Products were wrapped in brown paper or newspaper and tied with string. Eggs were bought from locals and sold individually. Home-cured bacon was sliced from the slab; cheese was cut from a huge wheel; flour was sold bulk and scooped from great bins; sweets were housed in large jars. Everything was weighed on cumbersome measuring scales. Thomas had other strings to his bow. Teaming up with his partners, he branched out into another sound venture – general auctioneering and real estate. Land, houses, furniture, horses and cattle were auctioned by the group. His other ventures included one of Frankston’s first bakeries, with Thomas Ryan installed as baker. Thomas also began a business cutting and supplying wood.
1876
IN the mid- '80s Thomas built the Ballacrain House Temperance Hotel, named for his birthplace on the Isle of Man. It soon doubled in size. He purchased more land and expanded across Playne Street.
In the late 1880s, to cater for the burgeoning tourist trade, Thomas extended the Temperance Hotel, which became known as Frankston Coffee Palace, or Frankston House. Underneath, it continued to house Ritchies General Stores and a number of other shops. By 1876-7, Ritchies original stone building had expanded to 13 rooms, still with outbuildings and 16 stables. During the land boom of the 1880s, Thomas opened on his allotment a separate produce store, selling grain and corn. In the mid-1880s he became the major shareholder in the Frankston Brick Company, which by the end of the prosperous decade reached a capacity of 24,000 bricks a day.
Ballacrain House Temperance Hotel, about 1888 (honouring the original store by the 'EST 1870' on the façade), now rebuilt, with an expanded six verandah posts.
In 1891 came the Great Crash and a decadelong depression. The population of Frankston declined from 794 in 1891 to 523 in 1901.
Thomas was caught up in the land collapse. The Frankston Brick Company went into liquidation, but by then Thomas had extracted himself. He frequently rearranged his finances and mortgages to counter downturns in the economy.

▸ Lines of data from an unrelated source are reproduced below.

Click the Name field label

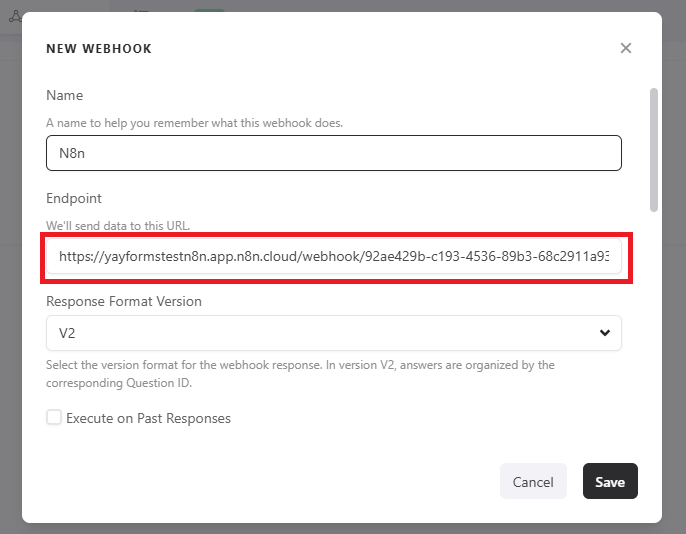65,95
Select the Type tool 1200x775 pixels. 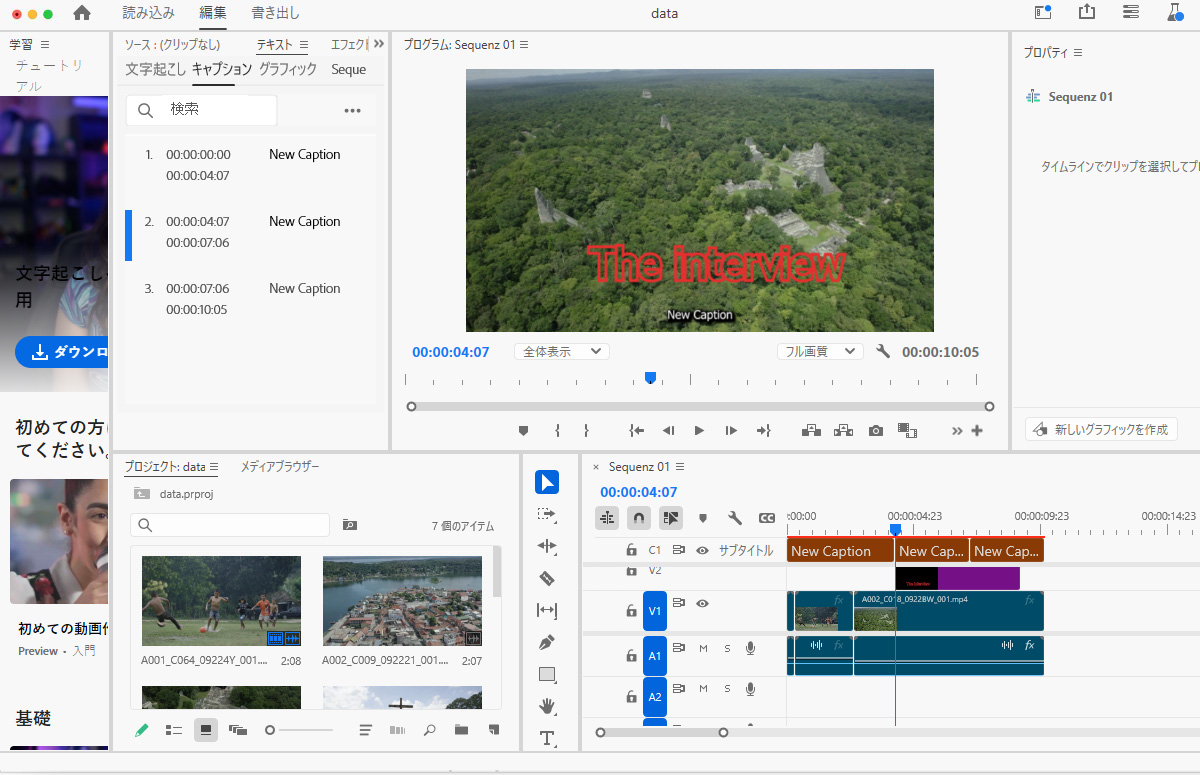point(546,738)
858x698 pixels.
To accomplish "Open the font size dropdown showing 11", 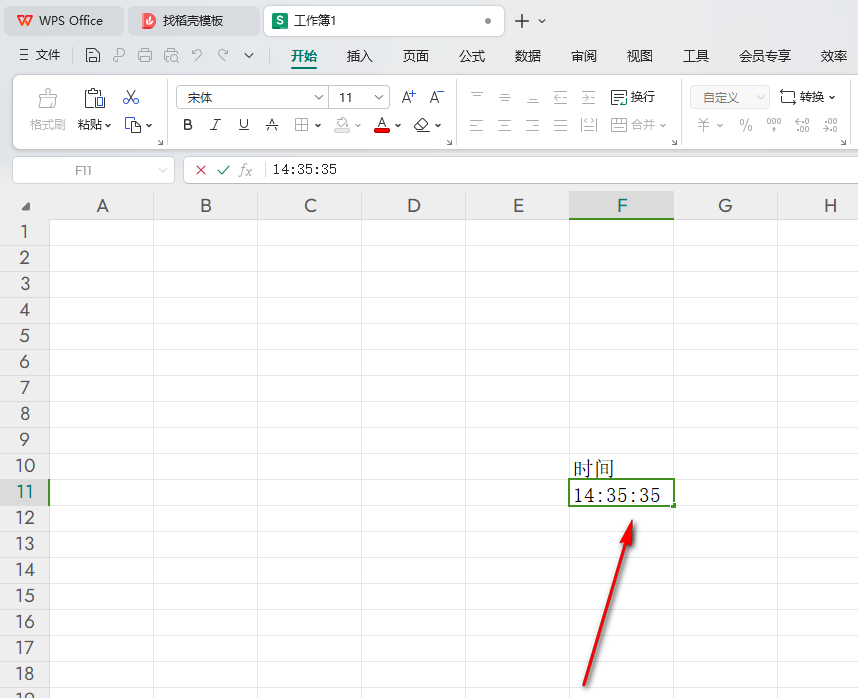I will pos(379,97).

In 1892 Thomas Ritchie announced his general store’s first “Great Cash Sale”, advertising “special bargains for specially dull times”. The youngest Ritchie, Florence, managed the general store on the original allotment. Thomas Jnr managed the grain store, now moved across Playne Street. Daughter Rose ran the Coffee Palace on the original land. Their widowed daughter, Jannet Pownall, managed the newly built (and newly spelt) Ballacrane House on their new allotment.
Thomas Ritchie offered a “shilling for every pound” spent in his store. Healthy competition in grocery advertising began in Frankston.
1901 AUSTRALIAN FEDERATION
Queensland, New South Wales, Victoria, Tasmania, South Australia and Western Australia unite to form the Commonwealth of Australia.
In 1901 Thomas opened a grain store branch at nearby Somerville and soon afterwards combined that with a general store. In 1902-3 the Frankston general store was moved across to the north west corner of Playne and Bay Streets and daughter Jannet Pownall took on the running of the business.
Thomas and his wife Maggie died in 1907, one month apart. A newspaper report noted that “in the early days Thomas Ritchie had more to do with Frankston than any other man still living”. Daughter Jannet Pownall moved on to manage a general store at Mile Bridge and daughter Rose Deane then became the everyday face of Ritchies’ General Store (known as the “corner store”) until the end of the 1920s. She advertised it as the only licensed grocer in the district.
In 1928, Rose sold the business (and later the property) to Melville Charles Tomasetti.